Young athletes from Team-Up for Youth learn how to dribble and shoot on the basketball court. Team-Up for Youth seeks to increase the number of low-income girls who participate in sports.

Sports Hook Kids In
Many of the sports programs geared toward children living in poverty are, by choice or necessity, much more than sports programs. Take, for example, the Youth Impact Program (YIP), a program started originally in Washington, D.C., by Riki Ellison, a ten-year veteran of the National Football League (NFL) and three-time Super Bowl champion. YIP targets at-risk middle school boys who live in inner cities, leveraging their interest in football to take them off the streets for five weeks in the summer. Boys attend a free day camp on a college campus, where they not only play football but also take part in academic programs.

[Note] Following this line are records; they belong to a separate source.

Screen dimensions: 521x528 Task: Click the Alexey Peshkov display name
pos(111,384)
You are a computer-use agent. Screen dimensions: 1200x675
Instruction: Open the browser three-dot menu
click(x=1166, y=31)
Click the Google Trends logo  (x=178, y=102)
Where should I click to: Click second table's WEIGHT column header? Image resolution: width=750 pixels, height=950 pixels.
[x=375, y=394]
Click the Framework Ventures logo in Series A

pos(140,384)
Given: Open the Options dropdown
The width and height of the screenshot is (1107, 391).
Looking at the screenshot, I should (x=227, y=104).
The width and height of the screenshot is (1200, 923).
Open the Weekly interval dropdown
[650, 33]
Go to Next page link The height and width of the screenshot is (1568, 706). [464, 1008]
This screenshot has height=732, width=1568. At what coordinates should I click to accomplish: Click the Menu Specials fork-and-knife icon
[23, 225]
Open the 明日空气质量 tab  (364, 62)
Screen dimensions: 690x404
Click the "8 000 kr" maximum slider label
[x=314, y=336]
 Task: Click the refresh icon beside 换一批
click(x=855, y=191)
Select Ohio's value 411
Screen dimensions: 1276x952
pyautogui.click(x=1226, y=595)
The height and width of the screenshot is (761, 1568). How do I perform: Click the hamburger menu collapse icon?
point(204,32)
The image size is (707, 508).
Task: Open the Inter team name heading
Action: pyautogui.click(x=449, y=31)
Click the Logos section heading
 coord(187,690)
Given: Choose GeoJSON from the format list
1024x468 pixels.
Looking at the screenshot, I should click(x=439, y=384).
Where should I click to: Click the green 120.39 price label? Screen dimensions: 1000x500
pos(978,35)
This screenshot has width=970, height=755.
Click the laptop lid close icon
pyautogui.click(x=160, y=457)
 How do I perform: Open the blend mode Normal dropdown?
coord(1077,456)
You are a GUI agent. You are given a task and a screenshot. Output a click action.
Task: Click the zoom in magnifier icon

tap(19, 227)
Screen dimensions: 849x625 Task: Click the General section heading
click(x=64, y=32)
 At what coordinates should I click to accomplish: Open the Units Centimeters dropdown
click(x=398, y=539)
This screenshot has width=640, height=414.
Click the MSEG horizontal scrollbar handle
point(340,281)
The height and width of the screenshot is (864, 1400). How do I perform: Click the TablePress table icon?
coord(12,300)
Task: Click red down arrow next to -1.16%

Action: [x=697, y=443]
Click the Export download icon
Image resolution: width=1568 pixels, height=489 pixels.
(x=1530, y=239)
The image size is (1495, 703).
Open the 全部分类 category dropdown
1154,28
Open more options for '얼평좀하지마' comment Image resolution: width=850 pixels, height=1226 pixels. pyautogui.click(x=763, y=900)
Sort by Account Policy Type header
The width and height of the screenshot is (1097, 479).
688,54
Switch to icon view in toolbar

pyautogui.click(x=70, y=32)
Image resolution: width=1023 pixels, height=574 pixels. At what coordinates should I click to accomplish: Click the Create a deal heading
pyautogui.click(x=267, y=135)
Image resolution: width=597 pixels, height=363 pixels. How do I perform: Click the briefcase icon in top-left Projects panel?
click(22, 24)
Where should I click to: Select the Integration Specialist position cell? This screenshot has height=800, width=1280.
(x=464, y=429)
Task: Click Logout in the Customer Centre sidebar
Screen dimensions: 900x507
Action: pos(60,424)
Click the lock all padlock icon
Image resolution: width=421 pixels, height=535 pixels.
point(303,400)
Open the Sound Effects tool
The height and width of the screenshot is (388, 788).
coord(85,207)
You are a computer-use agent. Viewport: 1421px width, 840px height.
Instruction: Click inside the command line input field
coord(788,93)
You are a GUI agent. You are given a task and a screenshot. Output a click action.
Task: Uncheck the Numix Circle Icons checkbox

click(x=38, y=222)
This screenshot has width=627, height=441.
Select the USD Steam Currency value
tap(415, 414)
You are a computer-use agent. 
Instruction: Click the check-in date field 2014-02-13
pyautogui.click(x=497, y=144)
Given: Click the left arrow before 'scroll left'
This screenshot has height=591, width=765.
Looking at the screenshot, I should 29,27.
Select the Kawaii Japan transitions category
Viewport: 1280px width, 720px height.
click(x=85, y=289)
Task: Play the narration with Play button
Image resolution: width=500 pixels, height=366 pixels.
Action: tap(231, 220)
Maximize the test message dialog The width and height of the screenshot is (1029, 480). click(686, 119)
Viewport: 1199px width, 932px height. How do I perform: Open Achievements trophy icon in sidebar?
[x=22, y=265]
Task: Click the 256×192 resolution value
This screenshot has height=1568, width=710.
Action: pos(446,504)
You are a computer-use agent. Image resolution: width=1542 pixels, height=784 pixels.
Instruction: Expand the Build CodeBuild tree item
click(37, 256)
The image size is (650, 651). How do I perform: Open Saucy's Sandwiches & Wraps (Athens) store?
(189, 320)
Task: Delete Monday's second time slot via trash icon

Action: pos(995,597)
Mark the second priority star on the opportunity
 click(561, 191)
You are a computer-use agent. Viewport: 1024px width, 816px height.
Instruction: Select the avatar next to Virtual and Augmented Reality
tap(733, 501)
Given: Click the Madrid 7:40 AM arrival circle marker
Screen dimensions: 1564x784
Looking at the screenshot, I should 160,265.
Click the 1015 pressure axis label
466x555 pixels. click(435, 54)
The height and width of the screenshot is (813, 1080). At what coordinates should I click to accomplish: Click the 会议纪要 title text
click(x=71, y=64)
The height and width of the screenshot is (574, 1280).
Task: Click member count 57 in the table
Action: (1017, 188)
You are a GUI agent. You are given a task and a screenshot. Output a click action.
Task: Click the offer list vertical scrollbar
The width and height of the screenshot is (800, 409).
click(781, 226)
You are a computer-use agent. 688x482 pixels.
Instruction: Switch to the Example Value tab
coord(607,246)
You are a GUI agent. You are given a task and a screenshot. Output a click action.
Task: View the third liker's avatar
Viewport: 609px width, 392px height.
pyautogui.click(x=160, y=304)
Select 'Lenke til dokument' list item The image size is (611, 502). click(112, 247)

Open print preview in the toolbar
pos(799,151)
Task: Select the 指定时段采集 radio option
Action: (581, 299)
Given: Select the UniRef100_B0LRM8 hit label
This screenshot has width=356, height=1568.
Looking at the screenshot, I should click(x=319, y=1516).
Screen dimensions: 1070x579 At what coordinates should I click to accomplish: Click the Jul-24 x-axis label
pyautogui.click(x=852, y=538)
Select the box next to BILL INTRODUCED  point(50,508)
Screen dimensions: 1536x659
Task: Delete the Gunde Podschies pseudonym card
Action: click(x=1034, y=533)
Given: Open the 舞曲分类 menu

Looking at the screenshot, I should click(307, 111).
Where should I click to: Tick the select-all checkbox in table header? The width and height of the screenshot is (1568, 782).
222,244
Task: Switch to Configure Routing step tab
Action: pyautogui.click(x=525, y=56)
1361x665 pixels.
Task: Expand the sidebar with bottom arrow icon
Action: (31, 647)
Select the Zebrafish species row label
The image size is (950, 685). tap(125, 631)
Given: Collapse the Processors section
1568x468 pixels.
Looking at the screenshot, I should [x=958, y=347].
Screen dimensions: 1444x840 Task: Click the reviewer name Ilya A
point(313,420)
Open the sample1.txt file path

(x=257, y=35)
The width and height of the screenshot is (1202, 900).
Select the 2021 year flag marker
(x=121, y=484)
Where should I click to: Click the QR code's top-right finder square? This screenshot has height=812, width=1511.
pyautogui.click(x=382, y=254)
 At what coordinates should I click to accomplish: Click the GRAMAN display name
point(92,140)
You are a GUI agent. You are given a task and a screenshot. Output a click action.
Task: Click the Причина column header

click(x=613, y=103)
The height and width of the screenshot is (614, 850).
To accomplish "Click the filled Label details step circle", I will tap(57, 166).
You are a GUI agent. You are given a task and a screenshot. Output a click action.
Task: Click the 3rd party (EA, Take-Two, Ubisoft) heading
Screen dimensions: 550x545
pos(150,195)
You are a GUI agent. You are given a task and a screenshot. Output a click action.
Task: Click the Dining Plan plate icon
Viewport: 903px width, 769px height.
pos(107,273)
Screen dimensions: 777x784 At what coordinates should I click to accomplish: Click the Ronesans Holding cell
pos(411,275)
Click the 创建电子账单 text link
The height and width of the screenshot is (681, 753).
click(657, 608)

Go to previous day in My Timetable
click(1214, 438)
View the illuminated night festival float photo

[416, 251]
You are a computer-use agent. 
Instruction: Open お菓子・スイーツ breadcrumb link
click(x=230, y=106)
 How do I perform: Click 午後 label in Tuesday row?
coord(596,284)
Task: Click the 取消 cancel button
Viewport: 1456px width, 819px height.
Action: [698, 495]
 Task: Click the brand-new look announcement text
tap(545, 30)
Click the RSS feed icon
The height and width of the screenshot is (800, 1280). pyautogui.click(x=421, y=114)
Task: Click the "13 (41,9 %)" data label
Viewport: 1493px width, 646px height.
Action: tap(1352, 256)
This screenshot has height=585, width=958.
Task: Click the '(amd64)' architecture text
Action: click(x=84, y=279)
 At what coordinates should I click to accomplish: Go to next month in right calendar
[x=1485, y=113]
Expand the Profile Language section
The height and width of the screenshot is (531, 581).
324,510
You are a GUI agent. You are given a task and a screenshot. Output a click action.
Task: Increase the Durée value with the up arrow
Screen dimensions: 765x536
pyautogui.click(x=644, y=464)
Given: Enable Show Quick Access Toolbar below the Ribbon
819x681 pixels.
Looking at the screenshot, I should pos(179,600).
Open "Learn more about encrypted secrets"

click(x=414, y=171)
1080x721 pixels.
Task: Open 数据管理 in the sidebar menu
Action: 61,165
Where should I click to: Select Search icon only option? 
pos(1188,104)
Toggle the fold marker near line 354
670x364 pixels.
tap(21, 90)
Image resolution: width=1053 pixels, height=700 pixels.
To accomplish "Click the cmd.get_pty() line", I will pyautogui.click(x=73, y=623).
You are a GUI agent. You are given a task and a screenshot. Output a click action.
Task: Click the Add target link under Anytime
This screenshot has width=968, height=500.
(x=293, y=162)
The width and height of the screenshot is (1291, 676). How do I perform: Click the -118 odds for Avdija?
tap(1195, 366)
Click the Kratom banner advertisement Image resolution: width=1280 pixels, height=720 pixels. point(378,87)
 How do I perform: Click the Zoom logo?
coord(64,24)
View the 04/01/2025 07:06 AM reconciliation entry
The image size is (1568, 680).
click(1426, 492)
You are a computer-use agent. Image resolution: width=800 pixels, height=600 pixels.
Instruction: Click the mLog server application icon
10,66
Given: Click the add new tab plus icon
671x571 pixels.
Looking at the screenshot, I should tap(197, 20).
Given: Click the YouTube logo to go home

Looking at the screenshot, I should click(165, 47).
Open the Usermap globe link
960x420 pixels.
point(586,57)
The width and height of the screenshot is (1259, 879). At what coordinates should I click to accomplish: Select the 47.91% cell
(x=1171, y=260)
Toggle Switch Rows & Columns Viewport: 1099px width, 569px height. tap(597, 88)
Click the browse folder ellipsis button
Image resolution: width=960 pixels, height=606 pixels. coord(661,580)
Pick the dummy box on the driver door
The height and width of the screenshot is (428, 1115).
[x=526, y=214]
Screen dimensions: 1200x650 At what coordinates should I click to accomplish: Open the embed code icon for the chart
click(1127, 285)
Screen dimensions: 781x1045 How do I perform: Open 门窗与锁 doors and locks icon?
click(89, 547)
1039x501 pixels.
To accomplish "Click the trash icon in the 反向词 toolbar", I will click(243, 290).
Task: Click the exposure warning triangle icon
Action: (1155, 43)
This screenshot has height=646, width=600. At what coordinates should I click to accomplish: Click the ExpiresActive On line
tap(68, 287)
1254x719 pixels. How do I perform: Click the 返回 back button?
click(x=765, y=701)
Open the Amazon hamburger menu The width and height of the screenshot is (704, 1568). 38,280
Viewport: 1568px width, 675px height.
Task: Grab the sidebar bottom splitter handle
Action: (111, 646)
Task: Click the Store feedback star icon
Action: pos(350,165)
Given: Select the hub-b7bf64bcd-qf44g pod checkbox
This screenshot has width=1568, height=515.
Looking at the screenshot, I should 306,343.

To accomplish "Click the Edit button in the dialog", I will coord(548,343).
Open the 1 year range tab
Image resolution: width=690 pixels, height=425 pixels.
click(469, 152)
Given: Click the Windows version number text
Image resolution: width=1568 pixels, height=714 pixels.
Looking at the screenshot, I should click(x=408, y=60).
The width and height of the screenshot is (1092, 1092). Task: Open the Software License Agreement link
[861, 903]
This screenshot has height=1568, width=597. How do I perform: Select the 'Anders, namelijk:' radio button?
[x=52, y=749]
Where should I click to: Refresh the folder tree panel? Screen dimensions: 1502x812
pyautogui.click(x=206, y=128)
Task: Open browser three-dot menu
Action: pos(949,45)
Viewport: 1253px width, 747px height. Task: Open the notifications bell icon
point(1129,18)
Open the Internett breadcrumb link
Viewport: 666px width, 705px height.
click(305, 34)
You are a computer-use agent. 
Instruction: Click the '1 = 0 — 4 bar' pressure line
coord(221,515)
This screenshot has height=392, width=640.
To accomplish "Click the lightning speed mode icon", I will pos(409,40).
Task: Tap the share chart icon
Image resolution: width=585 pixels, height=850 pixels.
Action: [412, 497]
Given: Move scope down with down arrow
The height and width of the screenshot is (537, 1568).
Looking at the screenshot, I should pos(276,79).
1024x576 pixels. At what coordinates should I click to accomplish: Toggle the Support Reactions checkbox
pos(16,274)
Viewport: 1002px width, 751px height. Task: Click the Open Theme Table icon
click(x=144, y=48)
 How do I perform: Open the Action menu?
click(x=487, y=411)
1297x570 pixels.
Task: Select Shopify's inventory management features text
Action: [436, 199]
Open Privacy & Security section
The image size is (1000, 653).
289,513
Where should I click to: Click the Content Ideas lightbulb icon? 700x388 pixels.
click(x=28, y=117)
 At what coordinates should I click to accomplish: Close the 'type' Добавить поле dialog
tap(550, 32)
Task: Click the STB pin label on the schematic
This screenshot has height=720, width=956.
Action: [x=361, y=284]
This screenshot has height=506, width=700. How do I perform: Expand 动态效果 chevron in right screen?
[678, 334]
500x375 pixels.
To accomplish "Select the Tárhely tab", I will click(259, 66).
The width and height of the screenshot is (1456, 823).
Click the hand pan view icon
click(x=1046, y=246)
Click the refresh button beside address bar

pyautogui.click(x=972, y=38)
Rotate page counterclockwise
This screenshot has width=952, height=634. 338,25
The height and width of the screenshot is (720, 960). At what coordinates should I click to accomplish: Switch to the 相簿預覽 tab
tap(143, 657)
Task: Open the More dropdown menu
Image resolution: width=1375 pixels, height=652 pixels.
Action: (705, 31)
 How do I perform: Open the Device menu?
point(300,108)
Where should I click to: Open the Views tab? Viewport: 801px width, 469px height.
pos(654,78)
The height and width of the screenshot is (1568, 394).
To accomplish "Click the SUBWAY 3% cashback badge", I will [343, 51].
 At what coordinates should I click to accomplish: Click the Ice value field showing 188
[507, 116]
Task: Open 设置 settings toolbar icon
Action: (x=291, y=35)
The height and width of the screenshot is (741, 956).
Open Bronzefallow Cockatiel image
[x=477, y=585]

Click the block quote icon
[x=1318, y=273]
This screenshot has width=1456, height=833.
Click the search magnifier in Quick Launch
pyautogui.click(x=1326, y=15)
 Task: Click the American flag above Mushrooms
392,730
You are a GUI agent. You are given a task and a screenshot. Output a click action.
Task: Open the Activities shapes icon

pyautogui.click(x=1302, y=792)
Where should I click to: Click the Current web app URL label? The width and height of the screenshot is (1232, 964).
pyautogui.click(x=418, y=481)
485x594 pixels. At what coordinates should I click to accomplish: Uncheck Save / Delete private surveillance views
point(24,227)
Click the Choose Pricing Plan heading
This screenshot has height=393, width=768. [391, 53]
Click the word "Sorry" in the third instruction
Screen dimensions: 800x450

“I was a kid like those kids, from a single-parent home,” says Ellison. The participants, all 9- to 12-year-old African-American and Hispanic boys, need far more than just football instruction.

“Most of our kids are below the poverty line, so we address their food needs,” Ellison says, adding YIP quickly realized those needs are most acute during summer when school is not in session. “We address their summer school needs, because most of these kids are not at the levels they should be. Forty-eight percent of the kids we serve have never read a book, so we’re addressing those concerns.”

A child enjoys a game of lacrosse after school. Team-Up for Youth creates after-school sports opportunities for girls and boys that build their confidence and skills.

YIP works through universities around the country, which help in hiring staff and utilizing student athletes as mentors. They then scour local schools for eligible participants. “We’ve never had a problem getting kids,” Ellison says, noting that the program serves about 200 boys each year, many of whom would not normally be taking on a rigorous academic schedule during their summer break. “It’s a volunteer program so the kids have to want to do it, but the alpha males tend to be attracted to a program that has the sexiness of the NFL behind it.”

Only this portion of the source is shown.